__Work to be completed__
Below are entries; work out how many of their lines hold "Task", giving only that number.

__Records provided__
+===+

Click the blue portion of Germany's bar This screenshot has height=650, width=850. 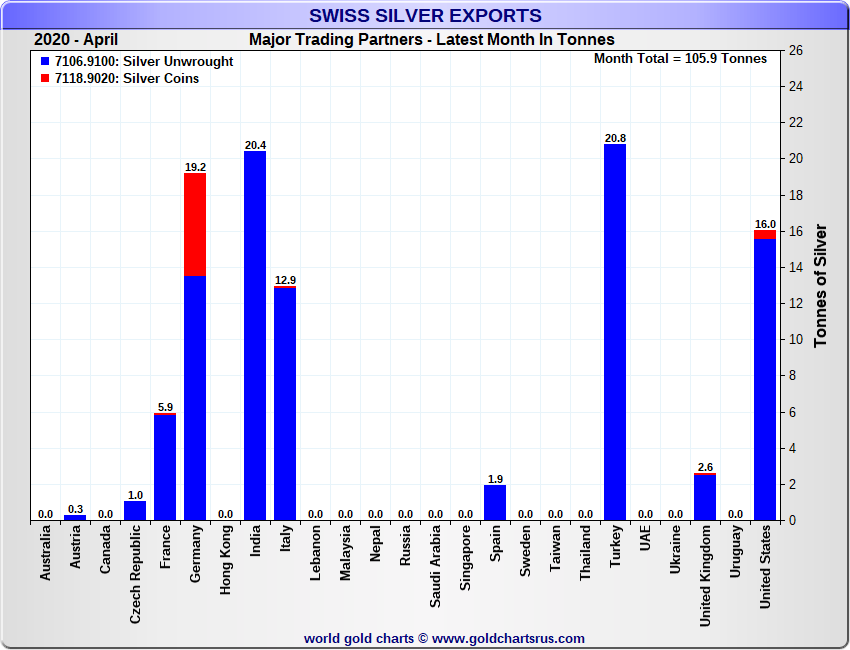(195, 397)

+===+

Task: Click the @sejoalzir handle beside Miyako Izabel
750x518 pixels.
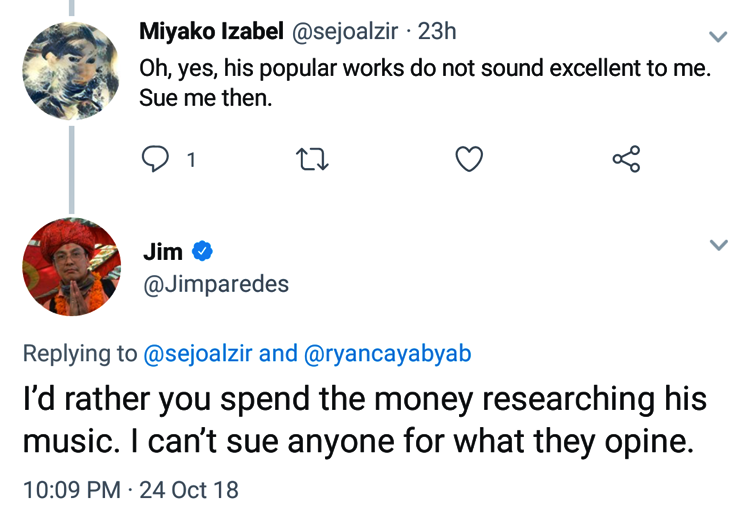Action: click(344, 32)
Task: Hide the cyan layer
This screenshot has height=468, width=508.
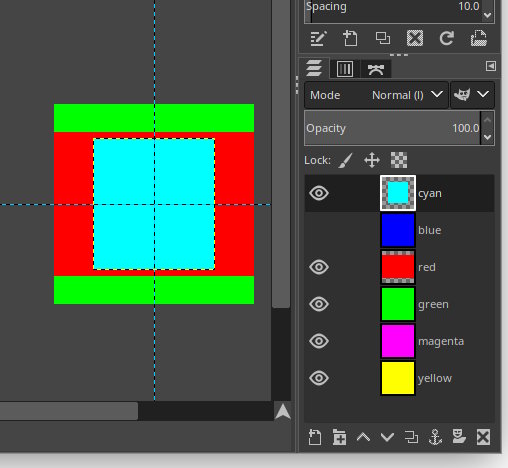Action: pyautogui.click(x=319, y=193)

+===+

__Answer to this exercise__
2